Hospital authorities have been asked to facilitate the especial isolation units with at least five beds and a additional single bed isolation unit equipped with intensive care unit so that the proper treatment can be provided.
The IEDCR central team comprises officials from the World Health Organisation to get updated information about the virus, she noted.
Currently, there is no treatment for people infected with coronavirus and physicians provide symptomatic treatment such as medication for fever, cough and cold.
Principal scientific officer of thge IEDCR Dr A S M Alamgir told the FE that there is no need to get panicked as Bangladesh is still free from this viral infection.
The IEDCR has launched four hotlines for creating awareness among people about the epidemic. The numbers are: 01937110011, 01937000011, 01927711784 and 01927711785.
People familiar with the situation said that the existing setup was not enough to check the virus at Hazrat Shahjalal International Airport, where screening of people arriving from countries like China was not be done accordingly.

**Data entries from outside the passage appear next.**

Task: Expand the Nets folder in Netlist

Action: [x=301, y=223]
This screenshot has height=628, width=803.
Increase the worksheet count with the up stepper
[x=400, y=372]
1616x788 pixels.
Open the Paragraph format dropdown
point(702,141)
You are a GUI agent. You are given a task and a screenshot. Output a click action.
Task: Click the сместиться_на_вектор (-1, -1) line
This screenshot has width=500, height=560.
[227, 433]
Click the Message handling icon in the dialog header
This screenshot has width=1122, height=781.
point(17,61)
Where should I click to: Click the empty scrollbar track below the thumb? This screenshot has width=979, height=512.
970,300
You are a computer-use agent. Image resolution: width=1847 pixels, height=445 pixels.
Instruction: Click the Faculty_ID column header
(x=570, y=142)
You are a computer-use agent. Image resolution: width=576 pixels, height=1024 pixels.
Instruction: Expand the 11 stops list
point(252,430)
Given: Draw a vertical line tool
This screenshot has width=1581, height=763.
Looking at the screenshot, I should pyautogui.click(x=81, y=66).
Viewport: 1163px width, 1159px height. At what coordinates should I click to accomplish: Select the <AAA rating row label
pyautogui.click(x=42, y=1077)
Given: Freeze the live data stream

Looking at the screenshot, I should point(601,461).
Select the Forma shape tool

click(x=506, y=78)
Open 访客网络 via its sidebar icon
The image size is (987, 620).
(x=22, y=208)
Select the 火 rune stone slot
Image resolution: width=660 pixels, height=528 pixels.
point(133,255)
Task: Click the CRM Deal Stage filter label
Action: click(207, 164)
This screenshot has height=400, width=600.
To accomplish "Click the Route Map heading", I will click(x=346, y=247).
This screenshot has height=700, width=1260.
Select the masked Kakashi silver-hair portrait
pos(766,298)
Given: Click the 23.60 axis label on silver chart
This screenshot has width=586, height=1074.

Besides, there was no isolation queue, especially at the thermal scanner placed at passageways for those who fly from abroad.
Health sector insiders have no clear idea about the government's preparations.
Rights activist Dr. Rashid-e-Mahbub said it is difficult to say whether the preparation the country has taken is adequate or inadequate.
"As the virus hasn't entered Bangladesh yet, the government should focus more on creating awareness about the disease among people," he said.
He is against involving the private healthcare providers in offering such services because the virus is highly contagious.